Cette décision tranche avec une ordonnance du Conseil d’État du 8 avril 2020 qui a considéré dans d’autres circonstances qu’un communiqué de presse d’un secrétaire d’État n’était pas un acte valant décision (Conseil d’Etat, 8 avril 2020, n°439822).
Dans cette affaire, l’Association » Collectif pour la Liberté d’Expression des Autistes » (CLE Autistes) avait demandé au juge des référés du Conseil d’État, statuant sur le fondement de l’article L. 521-1 du code de justice administrative, d’ordonner la suspension partielle de l’exécution d’un communiqué de presse du 16 mars 2020 du Secrétariat d’État chargée des personnes handicapées.
Ce communiqué de presse s’intitulait « Mesures pour les personnes en situation de handicap vivant à domicile et/ou accompagnées en établissement médico-social, dans le cadre de l’épidémie de covid-19, actualisées suites aux annonces du Premier ministre du 14 mars 2020».
L’association requérante soutenait que les mesures annoncées par le communiqué de presse du 16 mars 2020, en ce qu’elles étaient plus rigoureuses que celles qui s’appliquaient à l’ensemble des personnes résidant sur le territoire national, portaient atteinte à plusieurs droits et libertés garantis par la Constitution, la convention européenne de sauvegarde des droits de l’homme et des libertés fondamentales, le pacte international relatif aux droits civils et politiques et la convention des Nations Unies relative aux droits des personnes handicapées, notamment les principes d’égalité et de non-discrimination, le droit à la liberté et à la sûreté ainsi que le droit à la vie.
Le Conseil d’État a néanmoins rejeté la demande de cette association. Il a en effet considéré qu’en publiant le communiqué de presse contesté, la secrétaire d’État auprès du Premier ministre chargé des personnes handicapées s’est bornée à énoncer de simples recommandations destinées aux directeurs des établissements et services sociaux et médico-sociaux. Il n’appartient qu’à ces derniers, responsables de l’ordre et de la sécurité dans les établissements qu’ils dirigent, de prendre des mesures permettant d’assurer, à l’intérieur de l’établissement, le respect des consignes données à l’ensemble de la population pour lutter contre la propagation du virus covid-19, en conciliant les exigences sanitaires avec les droits des résidents.

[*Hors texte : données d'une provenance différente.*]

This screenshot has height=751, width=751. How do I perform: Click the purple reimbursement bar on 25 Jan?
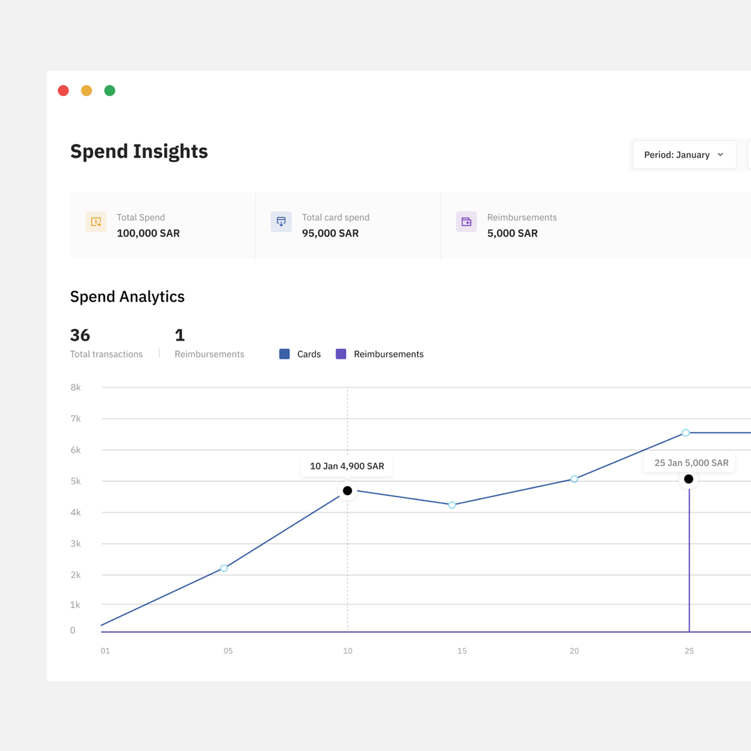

Au regard de ces éléments, les Juges du Palais Royal ont considéré que le communiqué de presse du 16 mars litigieux ne présentait pas le caractère d’un acte faisant grief et n’était donc pas susceptible de recours.
La parole politique est parfois sacralisée (même si dans le même temps la défiance à l’égard du politique n’est plus à prouver) de sorte que les déclarations des élus et des ministres auraient pour beaucoup valeur contraignante.
Il n’en est rien et la décision du Conseil d’État du 8 avril 2020 susvisée en est le témoin s’il en était besoin.